Bulletin épidémiologique grippe, semaine 14. Saison 2016-2017.

Durant la saison hivernale 2016-2017, l’épidémie de grippe a débuté en Bretagne et en Ile-de-France mi-décembre et s’est étendue en deux semaines à l’ensemble de la métropole. Elle a perduré jusqu’à début février, soit une durée totale de 10 semaines en France métropolitaine. Cette épidémie quasi-exclusivement due au virus grippal de type A(H3N2), a été d’intensité modérée en milieu ambulatoire, avec un nombre de consultations pour syndrome grippal pendant l’épidémie estimé à 1,9 millions à partir des données du réseau Sentinelles.

Pendant l’épidémie, le réseau Oscour®, qui couvre plus de 90% des passages aux urgences en France métropolitaine, a rapporté 41 000 passages pour grippe aux urgences, dont 6 500 (16%) ont donné lieu à une hospitalisation. Cette proportion d’hospitalisations parmi la totalité des passages pour grippe est la plus élevée observée depuis la mise en place de cette surveillance (2010-11). La majorité des patients hospitalisés (69%) étaient âgés de 65 ans et plus. Par ailleurs, 1 469 cas graves de grippe ont été signalés à Santé publique France par les services de réanimation en France métropolitaine, dont 92% avaient au moins un facteur de risque, essentiellement l’âge au-delà de 65 ans (67%) et/ou la présence d’une ou plusieurs pathologies chroniques. Parmi les 1 090 patients admis en réanimation pour lesquels le statut vaccinal était connu, 63% n’étaient pas vaccinés.

Entre les semaines 40/2016 et 14/2017, 1 903 épisodes d’infections respiratoires aiguës (IRA) survenus en collectivités de personnes âgées ont été signalés à Santé publique France. Le nombre d’épisodes d’IRA et notamment de ceux attribués à la grippe était largement supérieur à celui constaté lors des quatre dernières saisons grippales. Parmi les 1 704 (90%) épisodes pour lesquels un bilan final a été réalisé, le taux d’attaque moyen d’IRA par épisode parmi les résidents était de 28%, le taux d’hospitalisation de 7% et la létalité de 3%, valeurs habituellement retrouvées.

L’estimation de la surmortalité toutes causes, extrapolée à l’échelle métropolitaine pendant les 10 semaines de l’épidémie a été de 21 200 décès, nombre supérieur à celui observé en 2014-15 (18 300 décès). La part de l’excès de mortalité attribuable à la grippe a été estimée à 14 400 décès dont plus de 90% chez les personnes de 75 ans et plus.
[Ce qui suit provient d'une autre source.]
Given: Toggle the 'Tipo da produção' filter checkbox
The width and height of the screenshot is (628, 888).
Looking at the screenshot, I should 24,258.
La couverture vaccinale de la population à risque en France métropolitaine était faible avec moins d’une personne à risque vaccinée sur deux (49,8% chez les personnes de 65 ans et plus selon la Cnam-TS). L’étude I-Move a estimé cette année en Europe une efficacité vaccinale modérée en population générale (38,0% [IC 95% : 21,3 ; 51,2]) et faible pour l’ensemble des groupes à risque (25,7% [IC95% : 1,5 ; 43,9]) ainsi que chez les personnes âgées de 65 ans et plus (23,4% [IC95% : -15,4 ; 49,1]). En effet, chez les personnes hospitalisées pour grippe de cette tranche d’âge, l’efficacité vaccinale a été estimée à 2,5% ([IC95% : -43,6 ; 33,8]).

L’épidémie de grippe 2016-17, précoce et d’intensité modérée, a été caractérisée par un impact particulièrement important chez les personnes âgées, lié à la circulation quasi-exclusive de virus A(H3N2) dans un contexte de couverture vaccinale insuffisante et d’efficacité vaccinale faible chez les sujets à risque. Cette épidémie rappelle la gravité de la grippe saisonnière et l’importance de la prévention chez les personnes vulnérables, qui inclut la vaccination et les mesures barrières (en particulier chez les malades, le renforcement de l’hygiène personnelle, le port du masque, la limitation des contacts avec les sujets fragiles, etc.) afin de limiter la diffusion du virus dans l’entourage des cas.